In der ersten Festnahmewelle wurden nach Angaben der Regierung 174 Personen verhaftet. Dass sie wirklich im Gefängnis landen, ist eher unwahrscheinlich. DW-Reporter trafen am Dienstag eine große afghanische Familie mit Kleinkindern, die von der Polizei auf ungarischem Territorium gefasst wurde. "Diese Menschen sind nicht verhaftet", betonten die Sicherheitskräfte. Ungarn will diese Menschen nicht haben - weder als Asylbewerber noch als Häftlinge. Inoffiziell wurde uns berichtet, auch diese Flüchtlinge würden einfach zurück nach Serbien abgeschoben.

Nicht ganz dicht

Auffällig ist, dass das große Theater mit den vielen Soldaten und strengen Kontrollen nur im Grenzgebiet um die Kleinstadt Röszke stattfindet. Dort sind viele TV-Teams präsent, die Ungarns Botschaft in die Welt senden sollen. Nur 20 Kilometer westlich, nahe des Städtchens Ásotthalom, ist von der Show wenig zu sehen. Nicht einmal einen richtigen Grenzzaun gibt es hier, obwohl die Regierung triumphal angekündigt hatte, die letzten Schlupflöcher seien schon am Montag geschlossen worden. Hier aber steht nur Stacheldraht, einige Polizisten und Soldaten plaudern neben ihrem Jeep - und die Flüchtlinge kommen durch.

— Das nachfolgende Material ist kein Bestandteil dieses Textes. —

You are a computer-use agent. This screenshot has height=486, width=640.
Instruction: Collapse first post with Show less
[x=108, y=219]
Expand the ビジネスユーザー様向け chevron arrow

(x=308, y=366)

István Miksi hat schon viele gesehen, auch in den letzten 24 Stunden. Der 72-Jährige hat ein kleines Haus nur wenige hundert Meter von der Grenze entfernt, das er mit drei Hunden und zwölf Katzen teilt. "Natürlich habe ich kein Problem mit Flüchtlingen, ich bin ja kein Faschist. Sie suchen nur ein besseres Leben, das kann ich nachvollziehen", sagt er.

Der 72-jährige István Miksi und kurdische Flüchtlinge (Foto: Nemanja Rujević/DW)
István Miksi hilft den kurdischen Flüchtlingen mit Wasser und InformationenBild: Nemanja Rujević/DW

Was der Rentner nicht nachvollziehen kann, ist die Stimmung in Ungarn und den Bau des Zauns. Vor 50 Jahren war er selbst Grenzsoldat, als das damals moskautreue Ungarn die Grenze zu dem blockfreien Jugoslawien sicherte. Heutige Kontrollen seien dagegen bloß ein Zirkus. "Ich denke, der Zaun wurde gebaut, weil jemand so einfacher Schmiergeld von Flüchtlingen erpressen kann. Sie marschieren seit Monaten, und dieser Zaun wird sie nicht stoppen. Ungarn hat nur Geld verschwendet", ist sich der Rentner sicher.

"We love Germany"

Miksi geht ins Haus, um Wasser für eine gerade ankommende Gruppe von Flüchtlingen zu holen. Es sind acht junge Kurden aus dem Irak und Iran, die sich auf keinen Fall in Ungarn registrieren lassen wollen. Denn sie haben gehört, dass das Abgeben von Fingerabdrücken in Ungarn ihren Traum von Deutschland verderben könnte. "We love Germany", wiederholen sie mehrmals.

Zurück aus seinem Haus zeichnet Miksi mit einem Zweig eine simple Landkarte in den Staub - zwei Linien sind die Straßen, ein Punkt die wenige Kilometer entfernte Großstadt Szeged. In diese Richtung sollten sich die Ankömmlinge begeben, sagt er, und hoffen, irgendeine Mitfahrgelegenheit nach Budapest zu finden, ohne erwischt zu werden. Die Kurden bedanken sich herzlich. Einer streichelt die Katze, während die anderen noch die Plastikflaschen mit Wasser einpacken. Dann machen sie sich weiter auf den Weg nach "Germany".